### [提示された文章]
++++

ダンス規制


 2012年9月、六本木にある、SUDADAというサルサクラブ(サルサバー)が閉店となった。

 営業するのは法律違反だということで、警察が入り、閉店に追い込まれたのである。

 自分は、友人に連れられて何度かこのクラブに行ったことがある。
 サルサクラブというのは、普通のクラブと違い、ダンス自体を楽しみたいという目的で来ている人たちが多い。普通のクラブではナンパ目的の20代がメインであるのに対して、サルサクラブというのは、ダンスが好きな幅広い年齢の人たちが集まっている。また、サルサはラテンダンスの一つであり、ラテン系の文化が好きだったり、スペイン語を勉強しているような人たちがもやってくる。そして、日本に住むラテン系の人たちが週末を楽しむ場ともなっている。さらに、世界のいろいろな国々でサルサダンスは行われているため、様々な国の人々が集まり、一種の国際交流の場ともなっている。

 そして、このクラブは、日本のサルサ界では上位3位に入る人気のクラブで、19年前から営業していた老舗店であった。日本のサルサの草分けとも言える存在であった。

++++

### [作業内容]
提示された文章中の「日本のサルサの草分けとも言える存在であった。」という一文を英語に訳すこと。 提示された文章だけを根拠とすること。

### [提供データ]

++++

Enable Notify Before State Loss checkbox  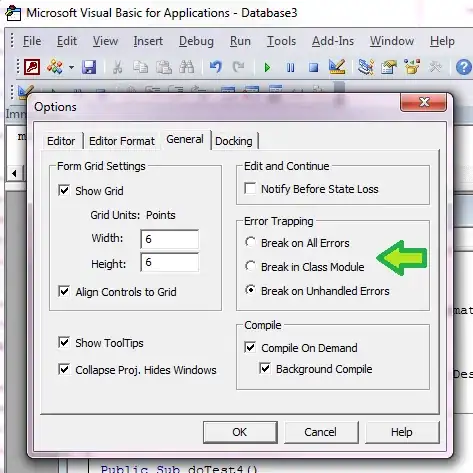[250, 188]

++++

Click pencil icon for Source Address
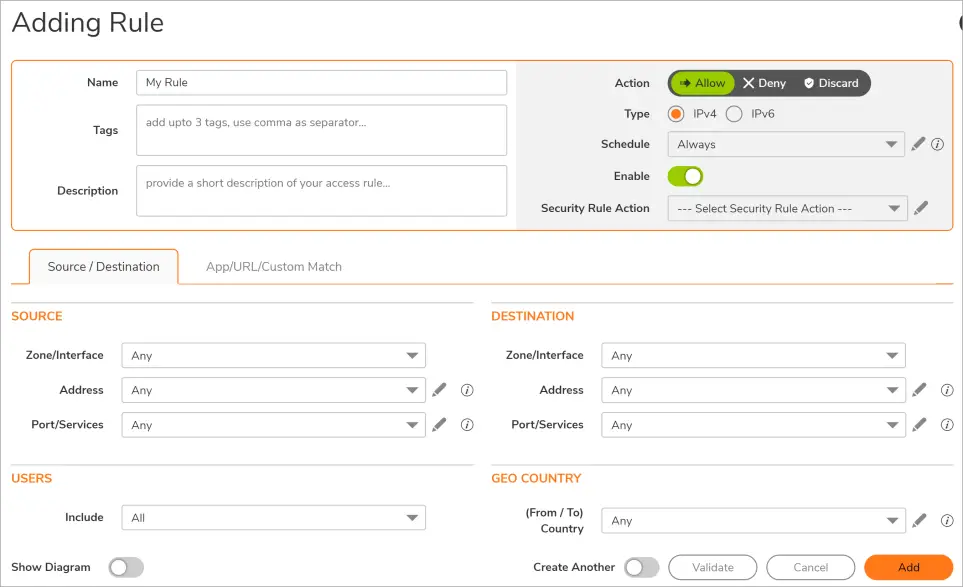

++++

### [完了した作業]
It could be called a pioneer of salsa in Japan.